===== INPUT FOR THIS TASK =====

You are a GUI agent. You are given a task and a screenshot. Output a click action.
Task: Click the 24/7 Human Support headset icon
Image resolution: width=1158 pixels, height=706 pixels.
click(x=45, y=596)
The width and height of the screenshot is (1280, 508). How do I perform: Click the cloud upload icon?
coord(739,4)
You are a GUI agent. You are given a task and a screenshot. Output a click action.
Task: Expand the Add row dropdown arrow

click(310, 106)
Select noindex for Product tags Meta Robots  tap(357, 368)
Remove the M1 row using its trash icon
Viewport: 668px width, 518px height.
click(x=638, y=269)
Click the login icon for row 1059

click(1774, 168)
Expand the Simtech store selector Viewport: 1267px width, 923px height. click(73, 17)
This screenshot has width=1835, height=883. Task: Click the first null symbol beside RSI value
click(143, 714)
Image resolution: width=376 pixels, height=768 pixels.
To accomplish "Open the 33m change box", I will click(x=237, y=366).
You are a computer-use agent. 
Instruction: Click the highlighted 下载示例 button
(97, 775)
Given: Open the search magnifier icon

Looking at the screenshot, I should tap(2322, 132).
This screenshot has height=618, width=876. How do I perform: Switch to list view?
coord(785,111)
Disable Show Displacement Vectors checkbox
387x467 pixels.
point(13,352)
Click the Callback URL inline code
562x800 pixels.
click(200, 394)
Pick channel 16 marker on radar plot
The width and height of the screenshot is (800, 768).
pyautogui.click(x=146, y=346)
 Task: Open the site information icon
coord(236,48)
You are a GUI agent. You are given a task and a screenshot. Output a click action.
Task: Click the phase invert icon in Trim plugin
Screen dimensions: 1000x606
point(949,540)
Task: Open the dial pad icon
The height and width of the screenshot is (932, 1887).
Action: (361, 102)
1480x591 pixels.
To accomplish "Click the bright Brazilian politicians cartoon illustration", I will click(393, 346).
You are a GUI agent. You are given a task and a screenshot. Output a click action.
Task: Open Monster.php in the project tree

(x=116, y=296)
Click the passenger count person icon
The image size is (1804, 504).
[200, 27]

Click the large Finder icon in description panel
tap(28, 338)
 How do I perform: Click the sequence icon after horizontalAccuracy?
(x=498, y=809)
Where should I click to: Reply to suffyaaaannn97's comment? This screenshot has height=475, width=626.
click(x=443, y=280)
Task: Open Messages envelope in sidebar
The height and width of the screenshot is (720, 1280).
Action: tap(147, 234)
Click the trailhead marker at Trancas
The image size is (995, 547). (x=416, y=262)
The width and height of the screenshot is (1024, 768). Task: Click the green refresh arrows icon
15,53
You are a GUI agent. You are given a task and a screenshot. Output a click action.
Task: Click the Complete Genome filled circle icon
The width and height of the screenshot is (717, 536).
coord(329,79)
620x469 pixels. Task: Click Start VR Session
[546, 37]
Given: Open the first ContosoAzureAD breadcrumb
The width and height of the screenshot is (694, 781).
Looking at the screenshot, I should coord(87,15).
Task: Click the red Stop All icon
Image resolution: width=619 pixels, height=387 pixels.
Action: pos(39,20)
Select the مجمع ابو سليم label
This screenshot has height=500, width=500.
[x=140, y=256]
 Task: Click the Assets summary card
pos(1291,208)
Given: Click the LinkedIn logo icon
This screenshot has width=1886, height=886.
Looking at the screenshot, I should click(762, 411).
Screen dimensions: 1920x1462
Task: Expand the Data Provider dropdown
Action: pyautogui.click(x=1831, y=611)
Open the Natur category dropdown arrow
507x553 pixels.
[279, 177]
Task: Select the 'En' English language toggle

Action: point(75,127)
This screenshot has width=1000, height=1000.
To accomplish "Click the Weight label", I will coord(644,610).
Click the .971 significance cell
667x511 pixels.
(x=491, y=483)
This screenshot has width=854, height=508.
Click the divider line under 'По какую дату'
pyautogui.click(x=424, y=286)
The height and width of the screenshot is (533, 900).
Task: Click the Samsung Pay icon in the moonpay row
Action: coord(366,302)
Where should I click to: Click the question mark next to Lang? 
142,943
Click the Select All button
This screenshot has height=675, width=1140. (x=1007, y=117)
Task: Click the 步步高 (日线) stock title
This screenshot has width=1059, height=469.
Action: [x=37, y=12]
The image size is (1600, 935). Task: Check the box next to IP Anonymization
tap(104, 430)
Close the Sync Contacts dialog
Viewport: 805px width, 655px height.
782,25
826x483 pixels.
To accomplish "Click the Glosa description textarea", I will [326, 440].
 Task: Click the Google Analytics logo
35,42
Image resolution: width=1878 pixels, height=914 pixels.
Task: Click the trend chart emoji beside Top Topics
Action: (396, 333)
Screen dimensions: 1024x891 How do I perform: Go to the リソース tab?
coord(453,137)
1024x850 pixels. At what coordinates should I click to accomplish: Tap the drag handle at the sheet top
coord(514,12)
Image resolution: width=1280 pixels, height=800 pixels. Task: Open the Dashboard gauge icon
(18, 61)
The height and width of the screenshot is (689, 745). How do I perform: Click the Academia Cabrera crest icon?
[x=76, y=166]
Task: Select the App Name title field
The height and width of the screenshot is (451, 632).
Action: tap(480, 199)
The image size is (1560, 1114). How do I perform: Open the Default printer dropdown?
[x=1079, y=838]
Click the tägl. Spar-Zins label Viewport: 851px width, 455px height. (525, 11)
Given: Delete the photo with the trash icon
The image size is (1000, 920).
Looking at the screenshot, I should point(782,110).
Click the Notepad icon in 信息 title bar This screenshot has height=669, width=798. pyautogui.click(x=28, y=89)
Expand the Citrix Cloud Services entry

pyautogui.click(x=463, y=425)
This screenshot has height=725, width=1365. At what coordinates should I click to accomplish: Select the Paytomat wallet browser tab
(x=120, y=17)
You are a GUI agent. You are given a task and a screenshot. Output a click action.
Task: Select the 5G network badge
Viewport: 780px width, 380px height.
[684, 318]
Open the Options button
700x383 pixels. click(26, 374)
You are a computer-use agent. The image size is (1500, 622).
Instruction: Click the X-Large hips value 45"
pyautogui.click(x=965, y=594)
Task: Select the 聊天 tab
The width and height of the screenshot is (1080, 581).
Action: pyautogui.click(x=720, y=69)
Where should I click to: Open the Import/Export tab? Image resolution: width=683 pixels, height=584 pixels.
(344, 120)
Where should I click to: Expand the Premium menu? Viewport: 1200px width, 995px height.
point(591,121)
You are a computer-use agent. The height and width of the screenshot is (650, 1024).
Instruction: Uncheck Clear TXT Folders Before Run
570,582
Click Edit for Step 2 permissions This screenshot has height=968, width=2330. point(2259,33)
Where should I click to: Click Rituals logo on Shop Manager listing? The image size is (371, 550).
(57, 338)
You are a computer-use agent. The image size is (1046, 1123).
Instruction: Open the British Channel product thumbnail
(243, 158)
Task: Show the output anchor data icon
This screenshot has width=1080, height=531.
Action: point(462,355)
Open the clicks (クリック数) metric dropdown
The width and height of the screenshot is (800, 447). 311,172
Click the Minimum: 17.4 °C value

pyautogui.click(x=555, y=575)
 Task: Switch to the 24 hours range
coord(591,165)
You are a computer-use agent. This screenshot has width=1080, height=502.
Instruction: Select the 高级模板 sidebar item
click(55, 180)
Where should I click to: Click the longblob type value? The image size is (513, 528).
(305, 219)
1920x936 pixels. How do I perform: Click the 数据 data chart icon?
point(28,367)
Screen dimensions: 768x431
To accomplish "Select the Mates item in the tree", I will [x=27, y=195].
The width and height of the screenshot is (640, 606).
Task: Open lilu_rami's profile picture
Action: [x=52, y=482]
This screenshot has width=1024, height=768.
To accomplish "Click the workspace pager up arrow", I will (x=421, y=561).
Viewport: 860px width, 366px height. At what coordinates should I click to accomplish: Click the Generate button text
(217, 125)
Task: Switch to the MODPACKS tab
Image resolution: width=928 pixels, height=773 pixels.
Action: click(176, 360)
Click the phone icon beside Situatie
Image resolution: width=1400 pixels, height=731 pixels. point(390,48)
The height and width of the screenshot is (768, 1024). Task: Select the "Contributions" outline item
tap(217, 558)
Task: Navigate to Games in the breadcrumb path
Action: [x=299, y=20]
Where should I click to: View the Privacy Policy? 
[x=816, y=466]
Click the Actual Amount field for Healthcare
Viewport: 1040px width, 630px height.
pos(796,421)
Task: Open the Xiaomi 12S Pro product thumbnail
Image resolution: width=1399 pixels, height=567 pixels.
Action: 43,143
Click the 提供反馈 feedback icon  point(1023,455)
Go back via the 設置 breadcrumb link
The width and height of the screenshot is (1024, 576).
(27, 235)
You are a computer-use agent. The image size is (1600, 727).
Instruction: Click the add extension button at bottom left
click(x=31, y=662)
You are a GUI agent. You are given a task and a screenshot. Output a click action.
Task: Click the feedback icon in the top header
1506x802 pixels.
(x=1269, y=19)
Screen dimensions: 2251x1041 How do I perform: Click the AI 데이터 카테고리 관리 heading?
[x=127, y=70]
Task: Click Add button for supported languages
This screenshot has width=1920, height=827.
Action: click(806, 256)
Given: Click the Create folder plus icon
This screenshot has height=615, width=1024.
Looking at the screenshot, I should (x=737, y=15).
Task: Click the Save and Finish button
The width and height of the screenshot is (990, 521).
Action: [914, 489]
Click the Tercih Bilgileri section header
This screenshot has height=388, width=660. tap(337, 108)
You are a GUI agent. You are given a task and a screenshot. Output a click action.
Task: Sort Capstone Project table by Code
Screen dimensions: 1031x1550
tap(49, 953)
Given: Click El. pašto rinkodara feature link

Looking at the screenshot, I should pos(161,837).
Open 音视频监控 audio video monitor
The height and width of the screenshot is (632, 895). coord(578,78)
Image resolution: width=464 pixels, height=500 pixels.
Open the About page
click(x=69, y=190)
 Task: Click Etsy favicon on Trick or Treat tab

=====

▸ ASSIGNMENT:
Only lines holding the word "field" are wanted; list them all from the material.

▸ THE ANSWER:
Task: Select the App Name title field
Click the Actual Amount field for Healthcare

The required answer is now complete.